Everyday I have the BLUES

10代の頃はハードロックに夢中だったのに、最近はブルースが心地いい。。。

コピーライターブルース2

2005-03-06 01:56:59 | Weblog
ブルースの流れるバーで、
フォアローゼスを舐めながら、
大江健三郎の『個人的な体験』を読んでいた。

BGM(と言うには贅沢すぎるけど)は、
マディ・ウォーターズ。

隣にいた女が、
「何を読んでいるの?」と言った。

俺は、
「大江。」と口ベタに答えた。

女はオレンジ色のカクテルを持て余しながら、
「おもしろい?」と聞いてきた。

俺は、
「おもしろくない。
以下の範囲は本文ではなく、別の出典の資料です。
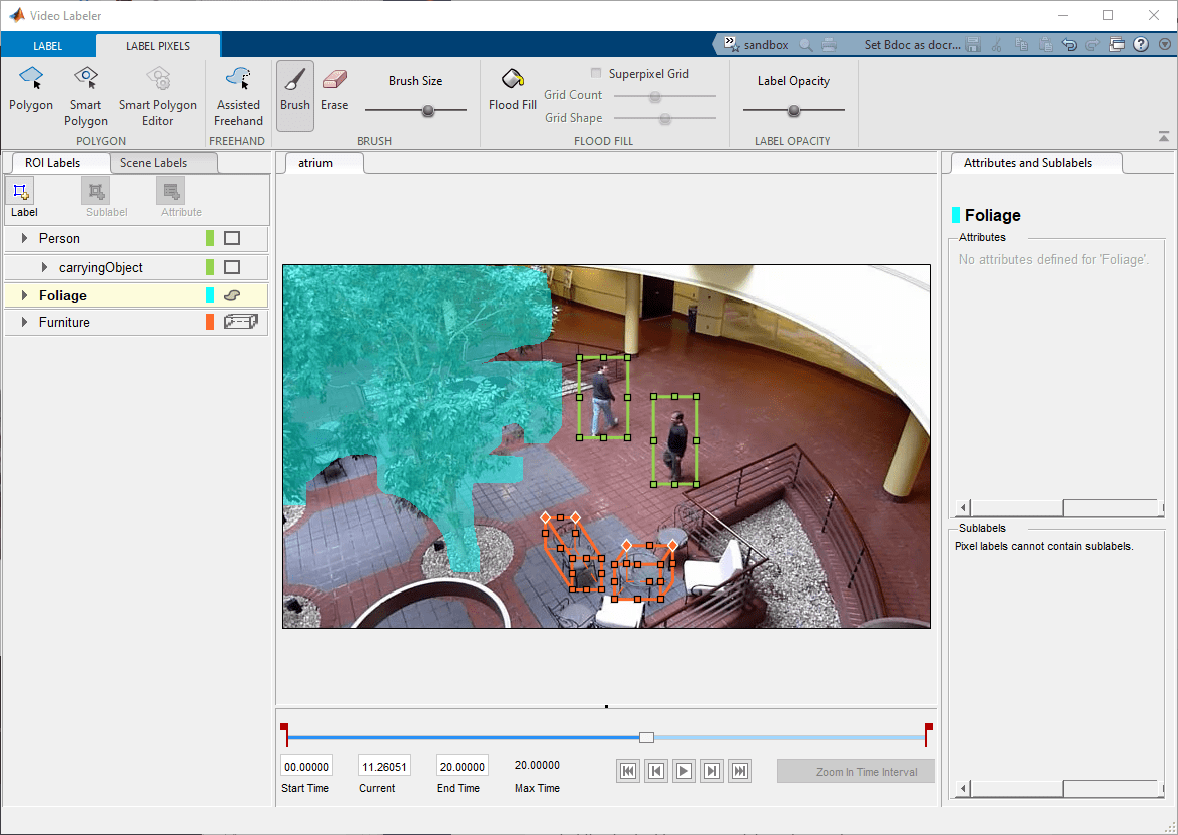This screenshot has width=1178, height=835.
Task: Open the Scene Labels tab
Action: click(x=153, y=162)
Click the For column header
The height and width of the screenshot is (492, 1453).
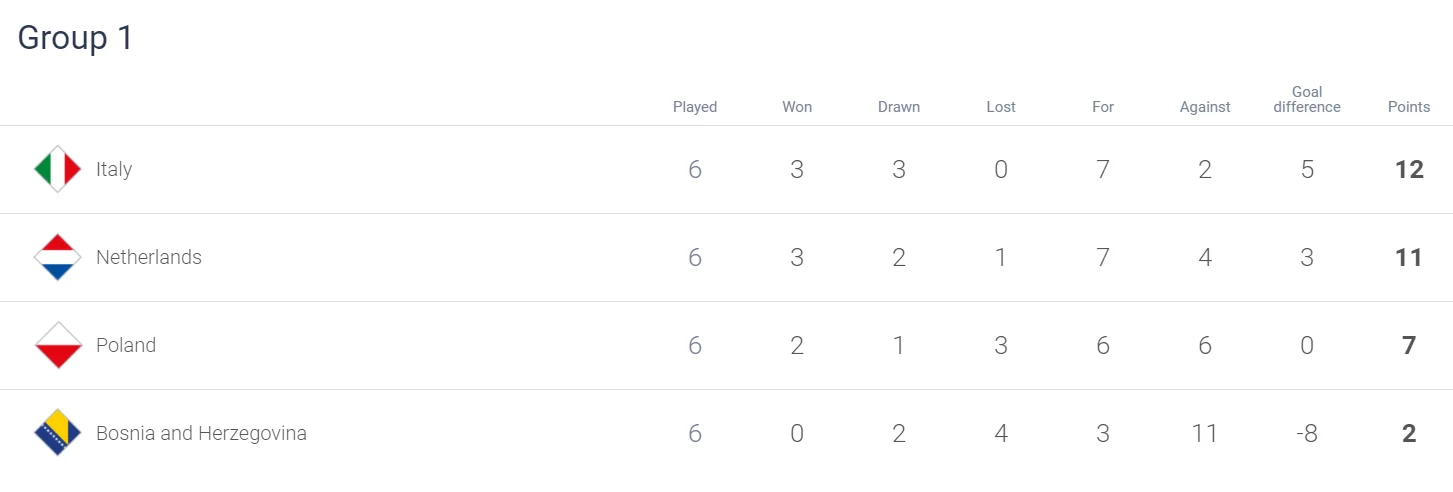click(x=1103, y=107)
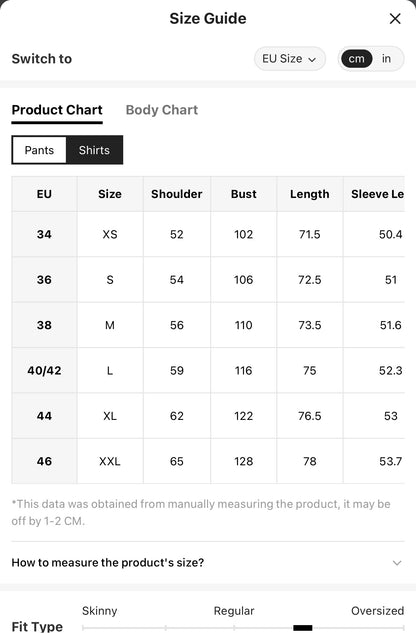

でも、これは文学だと思う」と答えた。

「へぇ、そういうの、好きなんだ?」
と言うから、
俺は一瞬口ごもり、
「いや、俺が好きなのは、ワンフレーズ50円の広告コピーだよ」
と言って、自嘲気味に笑った。

その瞬間、マディの『Forty days and forty night』が流れていて、
ハーモニカの音色が、目の前の琥珀色に溶け込んでいくような気がした。

俺は、笑った後で、
幾千の言葉を使って、自分で今吐いた言葉の真実を
塗り固めようかと思ったけれど、

そうするなら、そこではじめて、
いくらか「嘘」が混じってしまう気がして、やめた。


できるだけ、嘘は少ないほうがいい。
もう大人なんだから。

…と言いながら嘘をつき続けて、俺生きている。